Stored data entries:
"""
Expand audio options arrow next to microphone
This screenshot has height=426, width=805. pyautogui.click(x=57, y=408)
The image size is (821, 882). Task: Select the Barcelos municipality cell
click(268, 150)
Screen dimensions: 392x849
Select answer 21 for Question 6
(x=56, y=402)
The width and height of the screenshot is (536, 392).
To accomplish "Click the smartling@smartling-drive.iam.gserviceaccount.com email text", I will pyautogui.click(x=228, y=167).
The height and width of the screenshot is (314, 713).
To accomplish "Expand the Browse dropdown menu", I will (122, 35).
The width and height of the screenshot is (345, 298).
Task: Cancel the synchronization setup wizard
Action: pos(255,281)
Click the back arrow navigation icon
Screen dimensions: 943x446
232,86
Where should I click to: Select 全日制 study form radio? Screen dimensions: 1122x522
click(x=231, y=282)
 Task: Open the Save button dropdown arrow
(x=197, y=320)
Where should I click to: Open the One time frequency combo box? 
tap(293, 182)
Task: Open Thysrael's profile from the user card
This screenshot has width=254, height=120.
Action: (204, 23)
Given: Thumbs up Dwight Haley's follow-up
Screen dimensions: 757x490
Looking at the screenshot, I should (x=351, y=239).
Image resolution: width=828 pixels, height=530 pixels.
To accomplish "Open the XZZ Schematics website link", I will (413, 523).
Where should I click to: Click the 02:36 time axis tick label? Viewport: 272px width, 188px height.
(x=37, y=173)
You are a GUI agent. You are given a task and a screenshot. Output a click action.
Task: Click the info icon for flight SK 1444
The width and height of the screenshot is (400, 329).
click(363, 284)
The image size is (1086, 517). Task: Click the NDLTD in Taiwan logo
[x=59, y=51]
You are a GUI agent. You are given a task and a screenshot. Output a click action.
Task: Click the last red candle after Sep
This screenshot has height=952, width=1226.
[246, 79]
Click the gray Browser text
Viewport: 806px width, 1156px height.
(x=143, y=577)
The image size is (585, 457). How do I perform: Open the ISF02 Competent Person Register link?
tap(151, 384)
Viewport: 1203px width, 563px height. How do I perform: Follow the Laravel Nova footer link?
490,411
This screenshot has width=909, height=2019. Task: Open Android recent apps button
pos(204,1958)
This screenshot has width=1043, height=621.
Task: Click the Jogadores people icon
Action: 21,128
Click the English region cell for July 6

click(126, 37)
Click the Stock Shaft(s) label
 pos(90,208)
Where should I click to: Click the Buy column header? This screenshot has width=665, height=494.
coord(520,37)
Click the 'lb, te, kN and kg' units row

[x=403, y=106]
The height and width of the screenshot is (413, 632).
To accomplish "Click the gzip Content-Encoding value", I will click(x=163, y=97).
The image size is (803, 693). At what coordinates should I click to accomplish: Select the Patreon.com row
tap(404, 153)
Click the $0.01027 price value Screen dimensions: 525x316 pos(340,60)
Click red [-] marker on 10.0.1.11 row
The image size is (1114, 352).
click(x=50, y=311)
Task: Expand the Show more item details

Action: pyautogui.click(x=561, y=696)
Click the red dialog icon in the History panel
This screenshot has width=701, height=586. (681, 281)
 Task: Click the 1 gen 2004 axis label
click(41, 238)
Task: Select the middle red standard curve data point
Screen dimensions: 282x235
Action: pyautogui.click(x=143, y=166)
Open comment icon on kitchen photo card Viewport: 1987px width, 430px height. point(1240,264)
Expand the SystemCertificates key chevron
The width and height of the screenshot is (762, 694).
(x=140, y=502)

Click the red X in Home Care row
"""
Your instructions
A complete and exact repetition of the entries is required.

Solved exercise
Expand audio options arrow next to microphone
This screenshot has height=426, width=805. pyautogui.click(x=57, y=408)
The image size is (821, 882). Task: Select the Barcelos municipality cell
click(268, 150)
Screen dimensions: 392x849
Select answer 21 for Question 6
(x=56, y=402)
The width and height of the screenshot is (536, 392).
To accomplish "Click the smartling@smartling-drive.iam.gserviceaccount.com email text", I will pyautogui.click(x=228, y=167).
The height and width of the screenshot is (314, 713).
To accomplish "Expand the Browse dropdown menu", I will (122, 35).
The width and height of the screenshot is (345, 298).
Task: Cancel the synchronization setup wizard
Action: pos(255,281)
Click the back arrow navigation icon
Screen dimensions: 943x446
232,86
Where should I click to: Select 全日制 study form radio? Screen dimensions: 1122x522
click(x=231, y=282)
 Task: Open the Save button dropdown arrow
(x=197, y=320)
Where should I click to: Open the One time frequency combo box? 
tap(293, 182)
Task: Open Thysrael's profile from the user card
This screenshot has width=254, height=120.
Action: (204, 23)
Given: Thumbs up Dwight Haley's follow-up
Screen dimensions: 757x490
Looking at the screenshot, I should (x=351, y=239).
Image resolution: width=828 pixels, height=530 pixels.
To accomplish "Open the XZZ Schematics website link", I will (413, 523).
Where should I click to: Click the 02:36 time axis tick label? Viewport: 272px width, 188px height.
(x=37, y=173)
You are a GUI agent. You are given a task and a screenshot. Output a click action.
Task: Click the info icon for flight SK 1444
The width and height of the screenshot is (400, 329).
click(363, 284)
The image size is (1086, 517). Task: Click the NDLTD in Taiwan logo
[x=59, y=51]
You are a GUI agent. You are given a task and a screenshot. Output a click action.
Task: Click the last red candle after Sep
This screenshot has height=952, width=1226.
[246, 79]
Click the gray Browser text
Viewport: 806px width, 1156px height.
(x=143, y=577)
The image size is (585, 457). How do I perform: Open the ISF02 Competent Person Register link?
tap(151, 384)
Viewport: 1203px width, 563px height. How do I perform: Follow the Laravel Nova footer link?
490,411
This screenshot has width=909, height=2019. Task: Open Android recent apps button
pos(204,1958)
This screenshot has width=1043, height=621.
Task: Click the Jogadores people icon
Action: 21,128
Click the English region cell for July 6

click(126, 37)
Click the Stock Shaft(s) label
 pos(90,208)
Where should I click to: Click the Buy column header? This screenshot has width=665, height=494.
coord(520,37)
Click the 'lb, te, kN and kg' units row

[x=403, y=106]
The height and width of the screenshot is (413, 632).
To accomplish "Click the gzip Content-Encoding value", I will click(x=163, y=97).
The image size is (803, 693). At what coordinates should I click to accomplish: Select the Patreon.com row
tap(404, 153)
Click the $0.01027 price value Screen dimensions: 525x316 pos(340,60)
Click red [-] marker on 10.0.1.11 row
The image size is (1114, 352).
click(x=50, y=311)
Task: Expand the Show more item details

Action: pyautogui.click(x=561, y=696)
Click the red dialog icon in the History panel
This screenshot has width=701, height=586. (681, 281)
 Task: Click the 1 gen 2004 axis label
click(41, 238)
Task: Select the middle red standard curve data point
Screen dimensions: 282x235
Action: pyautogui.click(x=143, y=166)
Open comment icon on kitchen photo card Viewport: 1987px width, 430px height. point(1240,264)
Expand the SystemCertificates key chevron
The width and height of the screenshot is (762, 694).
(x=140, y=502)

Click the red X in Home Care row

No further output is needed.